(Items from a data source)
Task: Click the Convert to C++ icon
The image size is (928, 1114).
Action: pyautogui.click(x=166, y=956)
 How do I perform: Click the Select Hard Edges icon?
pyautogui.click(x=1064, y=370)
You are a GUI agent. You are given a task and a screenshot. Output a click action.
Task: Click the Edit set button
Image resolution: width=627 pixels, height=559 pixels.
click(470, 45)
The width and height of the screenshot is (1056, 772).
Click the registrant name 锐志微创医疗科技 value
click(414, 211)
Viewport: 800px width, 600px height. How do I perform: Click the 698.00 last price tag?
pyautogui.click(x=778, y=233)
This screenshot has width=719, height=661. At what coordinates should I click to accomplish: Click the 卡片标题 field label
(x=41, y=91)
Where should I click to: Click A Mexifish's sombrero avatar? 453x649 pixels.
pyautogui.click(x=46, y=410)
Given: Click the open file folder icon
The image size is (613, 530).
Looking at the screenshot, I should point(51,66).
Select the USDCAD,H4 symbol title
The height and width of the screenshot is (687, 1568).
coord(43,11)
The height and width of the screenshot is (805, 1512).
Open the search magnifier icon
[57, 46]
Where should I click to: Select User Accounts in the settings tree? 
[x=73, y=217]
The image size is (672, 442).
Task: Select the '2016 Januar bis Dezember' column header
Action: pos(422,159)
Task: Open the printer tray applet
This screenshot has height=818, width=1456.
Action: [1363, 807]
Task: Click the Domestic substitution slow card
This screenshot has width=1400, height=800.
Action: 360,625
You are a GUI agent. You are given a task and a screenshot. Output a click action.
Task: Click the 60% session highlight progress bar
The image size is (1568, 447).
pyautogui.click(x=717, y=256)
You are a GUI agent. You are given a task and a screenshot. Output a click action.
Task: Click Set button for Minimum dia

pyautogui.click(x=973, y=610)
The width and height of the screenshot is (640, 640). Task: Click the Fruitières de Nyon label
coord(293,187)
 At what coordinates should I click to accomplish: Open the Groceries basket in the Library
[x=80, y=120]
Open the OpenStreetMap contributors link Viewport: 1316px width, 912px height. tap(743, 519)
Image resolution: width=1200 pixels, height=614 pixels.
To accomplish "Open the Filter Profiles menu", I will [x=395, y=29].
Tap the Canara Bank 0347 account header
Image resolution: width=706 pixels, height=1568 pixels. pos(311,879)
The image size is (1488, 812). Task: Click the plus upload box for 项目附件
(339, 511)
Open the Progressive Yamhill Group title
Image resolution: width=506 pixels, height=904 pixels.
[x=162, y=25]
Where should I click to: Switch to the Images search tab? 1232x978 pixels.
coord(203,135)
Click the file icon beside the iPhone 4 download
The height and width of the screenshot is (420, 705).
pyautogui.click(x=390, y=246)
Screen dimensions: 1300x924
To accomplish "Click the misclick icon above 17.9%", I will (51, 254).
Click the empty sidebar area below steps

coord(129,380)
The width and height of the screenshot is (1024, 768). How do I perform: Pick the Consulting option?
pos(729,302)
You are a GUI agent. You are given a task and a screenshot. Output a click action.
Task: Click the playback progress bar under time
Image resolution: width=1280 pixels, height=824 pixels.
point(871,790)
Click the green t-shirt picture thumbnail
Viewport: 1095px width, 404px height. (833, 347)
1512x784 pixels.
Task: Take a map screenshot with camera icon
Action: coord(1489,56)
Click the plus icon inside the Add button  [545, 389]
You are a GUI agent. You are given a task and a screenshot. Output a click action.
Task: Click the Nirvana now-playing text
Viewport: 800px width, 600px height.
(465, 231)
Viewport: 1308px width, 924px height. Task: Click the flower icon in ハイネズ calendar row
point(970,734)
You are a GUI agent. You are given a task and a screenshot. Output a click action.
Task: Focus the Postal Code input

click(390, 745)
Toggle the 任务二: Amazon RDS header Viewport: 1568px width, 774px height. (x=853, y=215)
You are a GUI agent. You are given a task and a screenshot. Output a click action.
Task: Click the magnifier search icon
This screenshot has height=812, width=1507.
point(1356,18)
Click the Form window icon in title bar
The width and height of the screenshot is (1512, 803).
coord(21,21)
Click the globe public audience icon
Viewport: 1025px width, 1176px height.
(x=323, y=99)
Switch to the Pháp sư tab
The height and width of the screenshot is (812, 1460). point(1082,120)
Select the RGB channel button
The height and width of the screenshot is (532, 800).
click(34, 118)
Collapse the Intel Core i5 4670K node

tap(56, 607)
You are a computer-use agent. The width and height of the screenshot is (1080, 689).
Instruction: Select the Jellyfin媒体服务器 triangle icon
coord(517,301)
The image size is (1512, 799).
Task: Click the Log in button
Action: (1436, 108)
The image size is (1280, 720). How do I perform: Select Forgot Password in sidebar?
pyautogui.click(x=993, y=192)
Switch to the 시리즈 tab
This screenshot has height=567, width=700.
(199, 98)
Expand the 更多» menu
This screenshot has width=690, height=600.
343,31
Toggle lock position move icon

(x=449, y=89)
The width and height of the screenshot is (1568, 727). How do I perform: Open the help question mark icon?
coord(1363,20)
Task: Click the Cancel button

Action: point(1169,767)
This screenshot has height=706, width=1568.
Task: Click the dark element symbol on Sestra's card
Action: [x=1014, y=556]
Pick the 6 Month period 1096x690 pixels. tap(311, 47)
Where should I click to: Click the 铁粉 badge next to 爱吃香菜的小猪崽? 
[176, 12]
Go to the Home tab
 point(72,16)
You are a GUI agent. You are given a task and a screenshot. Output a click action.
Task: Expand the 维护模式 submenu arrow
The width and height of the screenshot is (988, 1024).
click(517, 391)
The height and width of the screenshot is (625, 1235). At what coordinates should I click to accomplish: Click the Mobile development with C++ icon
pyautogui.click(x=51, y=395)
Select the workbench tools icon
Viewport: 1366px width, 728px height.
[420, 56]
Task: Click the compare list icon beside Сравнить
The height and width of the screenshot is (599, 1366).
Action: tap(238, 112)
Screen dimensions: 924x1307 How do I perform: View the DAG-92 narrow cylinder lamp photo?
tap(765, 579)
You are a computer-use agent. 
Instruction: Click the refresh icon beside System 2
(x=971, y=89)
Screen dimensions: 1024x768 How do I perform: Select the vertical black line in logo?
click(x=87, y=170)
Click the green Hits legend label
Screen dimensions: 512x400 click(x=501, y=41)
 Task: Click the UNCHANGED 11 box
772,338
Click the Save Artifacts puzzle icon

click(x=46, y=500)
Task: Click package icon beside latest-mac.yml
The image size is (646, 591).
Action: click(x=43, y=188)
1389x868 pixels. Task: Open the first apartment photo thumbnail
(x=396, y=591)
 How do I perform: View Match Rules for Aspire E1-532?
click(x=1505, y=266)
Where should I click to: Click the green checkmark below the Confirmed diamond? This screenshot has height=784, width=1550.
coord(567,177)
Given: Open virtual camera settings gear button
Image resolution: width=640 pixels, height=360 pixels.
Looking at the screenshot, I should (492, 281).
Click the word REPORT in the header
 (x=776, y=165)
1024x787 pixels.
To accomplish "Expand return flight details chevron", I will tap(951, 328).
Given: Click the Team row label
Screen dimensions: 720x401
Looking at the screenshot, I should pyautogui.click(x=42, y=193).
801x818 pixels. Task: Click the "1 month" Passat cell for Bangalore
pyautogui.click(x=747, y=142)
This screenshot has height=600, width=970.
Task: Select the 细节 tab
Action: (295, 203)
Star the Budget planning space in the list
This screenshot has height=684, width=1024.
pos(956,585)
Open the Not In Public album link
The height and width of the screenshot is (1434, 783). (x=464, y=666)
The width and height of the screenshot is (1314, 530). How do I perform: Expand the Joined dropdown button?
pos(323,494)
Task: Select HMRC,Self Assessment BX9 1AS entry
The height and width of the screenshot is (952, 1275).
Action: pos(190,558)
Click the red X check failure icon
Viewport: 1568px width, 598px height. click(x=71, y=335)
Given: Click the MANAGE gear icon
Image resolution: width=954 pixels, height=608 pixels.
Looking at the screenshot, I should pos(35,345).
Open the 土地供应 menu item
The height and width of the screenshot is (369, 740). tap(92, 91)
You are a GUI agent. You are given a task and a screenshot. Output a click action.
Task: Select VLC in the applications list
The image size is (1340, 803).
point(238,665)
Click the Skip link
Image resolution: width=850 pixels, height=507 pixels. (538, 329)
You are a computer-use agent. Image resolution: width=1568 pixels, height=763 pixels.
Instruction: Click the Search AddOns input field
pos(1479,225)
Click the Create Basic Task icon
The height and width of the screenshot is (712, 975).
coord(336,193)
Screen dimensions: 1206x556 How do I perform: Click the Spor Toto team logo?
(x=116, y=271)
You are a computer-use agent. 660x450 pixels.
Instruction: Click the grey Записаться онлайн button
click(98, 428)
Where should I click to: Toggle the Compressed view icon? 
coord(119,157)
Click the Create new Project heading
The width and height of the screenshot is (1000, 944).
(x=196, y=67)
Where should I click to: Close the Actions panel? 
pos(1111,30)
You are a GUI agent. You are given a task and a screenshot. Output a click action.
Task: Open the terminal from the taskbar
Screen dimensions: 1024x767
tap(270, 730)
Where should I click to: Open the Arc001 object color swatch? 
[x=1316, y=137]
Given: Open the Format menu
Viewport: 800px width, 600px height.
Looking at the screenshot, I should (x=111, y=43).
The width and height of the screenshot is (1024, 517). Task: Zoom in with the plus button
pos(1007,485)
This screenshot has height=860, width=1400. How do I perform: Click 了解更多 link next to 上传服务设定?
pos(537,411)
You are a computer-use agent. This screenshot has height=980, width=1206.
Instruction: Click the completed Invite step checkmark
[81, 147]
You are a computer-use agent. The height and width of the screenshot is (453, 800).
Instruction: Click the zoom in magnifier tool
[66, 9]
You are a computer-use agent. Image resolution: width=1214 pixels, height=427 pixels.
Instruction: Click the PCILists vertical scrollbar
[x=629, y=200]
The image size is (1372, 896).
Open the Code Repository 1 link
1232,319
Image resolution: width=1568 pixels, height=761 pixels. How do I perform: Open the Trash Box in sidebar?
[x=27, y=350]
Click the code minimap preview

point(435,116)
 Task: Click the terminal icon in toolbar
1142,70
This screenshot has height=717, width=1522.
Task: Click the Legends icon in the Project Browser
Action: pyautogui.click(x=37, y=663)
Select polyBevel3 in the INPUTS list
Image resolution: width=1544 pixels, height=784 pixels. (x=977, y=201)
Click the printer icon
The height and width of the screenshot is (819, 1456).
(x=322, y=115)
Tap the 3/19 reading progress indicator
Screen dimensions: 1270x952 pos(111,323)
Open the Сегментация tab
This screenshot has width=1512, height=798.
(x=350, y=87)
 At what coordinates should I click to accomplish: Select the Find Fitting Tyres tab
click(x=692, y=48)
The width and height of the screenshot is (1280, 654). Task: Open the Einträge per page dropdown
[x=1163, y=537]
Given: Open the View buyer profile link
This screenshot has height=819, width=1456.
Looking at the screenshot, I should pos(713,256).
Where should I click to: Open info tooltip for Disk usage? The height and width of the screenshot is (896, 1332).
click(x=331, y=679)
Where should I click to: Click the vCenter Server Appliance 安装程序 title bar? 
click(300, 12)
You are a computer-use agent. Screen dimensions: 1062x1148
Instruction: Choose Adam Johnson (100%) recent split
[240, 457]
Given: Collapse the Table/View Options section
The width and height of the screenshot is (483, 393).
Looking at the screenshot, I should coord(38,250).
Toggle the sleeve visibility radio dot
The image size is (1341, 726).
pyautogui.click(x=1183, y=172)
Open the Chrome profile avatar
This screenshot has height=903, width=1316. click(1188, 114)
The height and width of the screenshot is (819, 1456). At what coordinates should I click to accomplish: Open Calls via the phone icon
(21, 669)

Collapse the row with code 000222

=== Goal of the exercise ===
Identify every line of the material above that contains the word "plus", and copy each of those lines.

=== Complete output ===
The image size is (1488, 812). Task: Click the plus upload box for 项目附件
Click the plus icon inside the Add button  [545, 389]
The width and height of the screenshot is (1024, 517). Task: Zoom in with the plus button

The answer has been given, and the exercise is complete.